I believe NK people would likely disagree with this conclusion, even if they were not being coerced to do so.
I understand your argument is very speculative, but my overall take is that perhaps we should be extra careful when we apply negative cardinal utility measures to people—and that perhaps our own personal utility functions may not extrapolate very well to moral evaluations of the welfare of others.
Unrelated to NK, many people suffer immensely from terminal illnesses, but we still deny them the right to assisted suicide.
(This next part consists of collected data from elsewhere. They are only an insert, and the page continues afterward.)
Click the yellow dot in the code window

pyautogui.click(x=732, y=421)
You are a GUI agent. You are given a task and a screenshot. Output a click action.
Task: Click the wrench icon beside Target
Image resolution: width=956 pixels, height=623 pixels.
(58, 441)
For very good reasons, we have extremely strong biases against actively killing people, even when their lives are clearly net negative.
So yes, I think it’s plausible that many humans living in extreme poverty or under totalitarian regimes are experiencing extremely negative net utility, and under some ethical systems, that implies that it would be a net good to let them die.
That doesn’t mean we should promote policies that kill North Korean people or stop giving humanitarian food and medical aid.
I tend to agree that there are lives (human or not) not worth living, but my point is that it’s very difficult to consistently identify them by using my only own preference ordering. Saying “I’d rather die than live like that” is distinct from “this is worse than non-existence.” (I’m assuming we’re not taking into account externalities and opportunity costs. An adult male lion’s seems pretty comfortable and positive, but it entails huge costs for other animals) It’s even harder if you have to take into account the perspectives of the interested parties. For instance, in the example we’re discussing, SK people could also complain that your utility function implied that preventing one NK birth is equal to saving 10 SK lives. Even the implication that moving a NK person to SK is better than saving 10 SK lives is sort of implausible—for both NKs and SKs alike.